Большинство жителей советских пятиэтажных домов знают об этом. Честное слово, иногда мне кажется, что они вызывают врача на дом лишь для того, чтобы самим потом не карабкаться на свой пятый этаж без лифта. Ведь все эти дома строились по так называемому ГОСТу, который раньше предусматривал лифт только в зданиях, где девять и более этажей.

А теперь читатель, представим себе Лолиту Адольфовну, у которой тридцать вызовов за один рабочий день.
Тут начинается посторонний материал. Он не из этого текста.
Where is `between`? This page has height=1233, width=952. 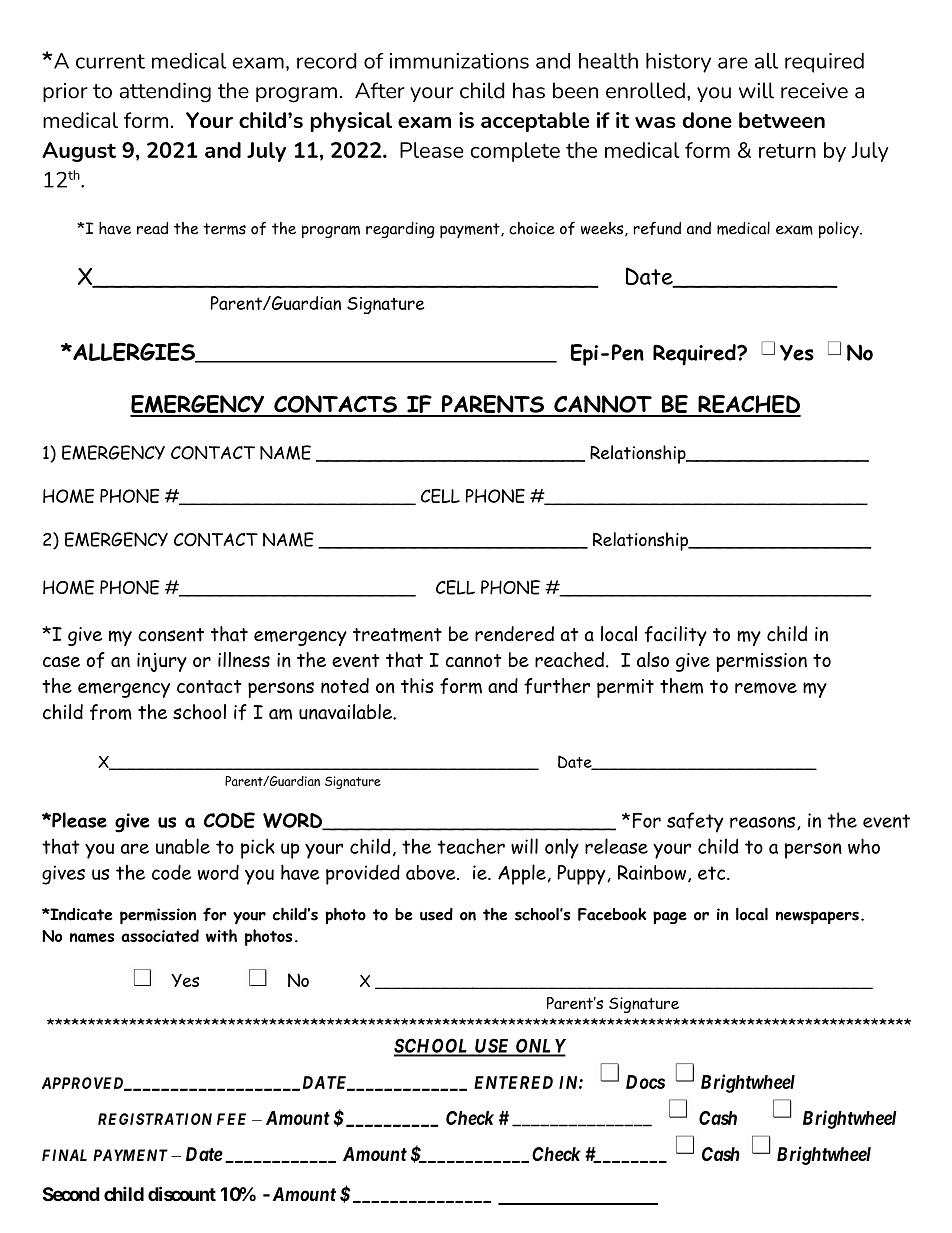
between is located at coordinates (782, 120).
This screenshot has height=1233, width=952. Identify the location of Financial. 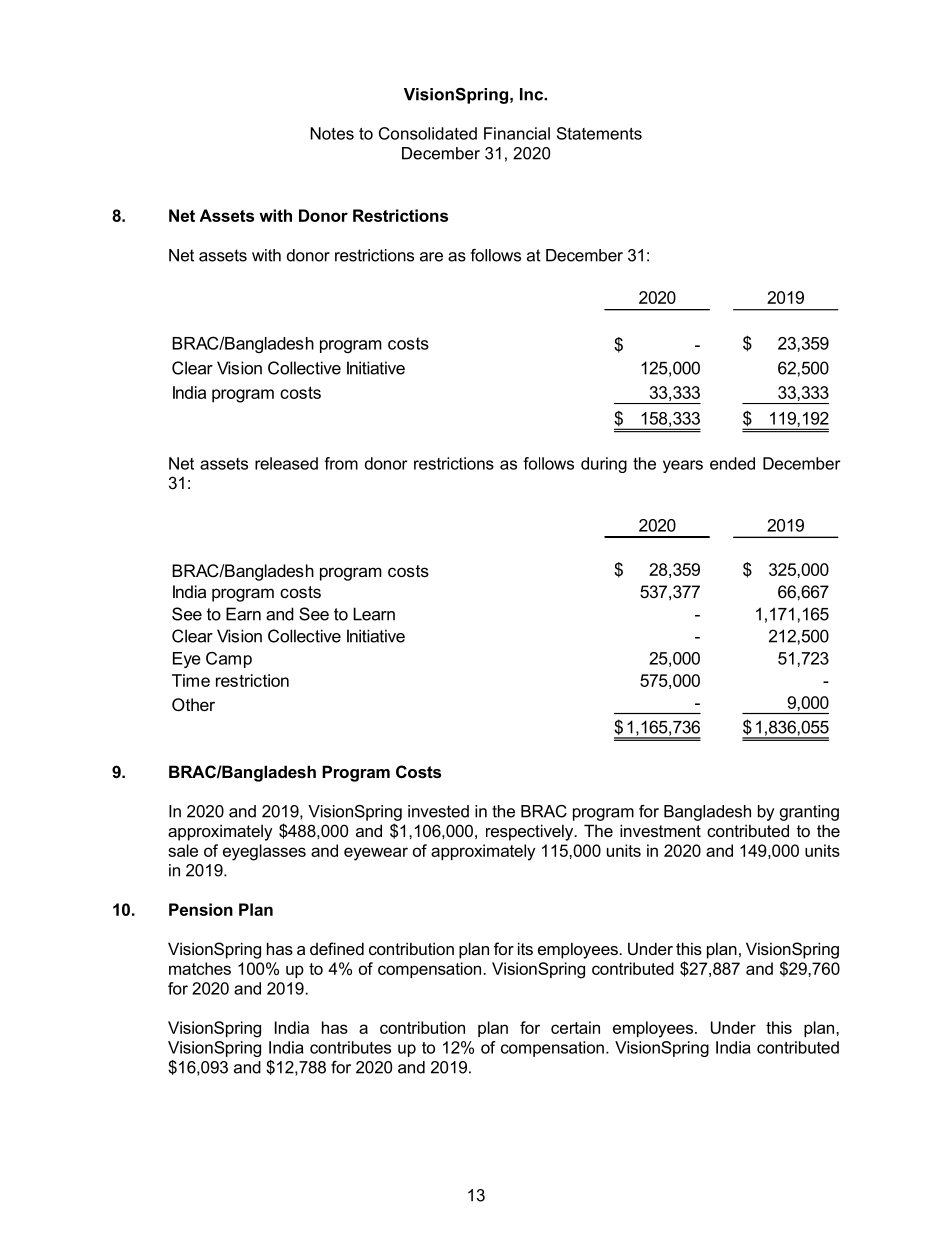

Из них половина на пятом этаже. Еще есть семиэтажный дом на участке – он новый, но застройщик сэкономил, так что там тоже нет лифта. Итак, мы имеем восемьдесят два этажа. Еще четыре вызова на третьем этаже, пять – на втором и пять на – первом (хотя на практике так везет очень редко). Сто девять этажей за день. Идет она туда не налегке, а несет с собой тонометр, фонендоскоп, пульсоксиметр, коробку с тестами для определения коронавируса, маленький холодильник с пробирками (если экспресс-тест оказывается положительным, она должна взять тест для ПЦР), папку с бумагами (их необходимо заполнить в случае выявления коронавируса), комплекты бесплатных лекарств (их нужно выдать, в случае выявления коронавируса, хотя нет никакой доказательной базы их эффективности), фонарик, перчатки, спиртовые салфетки и бутылку с антисептиком для рук объемом семьсот пятьдесят миллилитров (меньше носить нет смысла, не успеешь наполнять).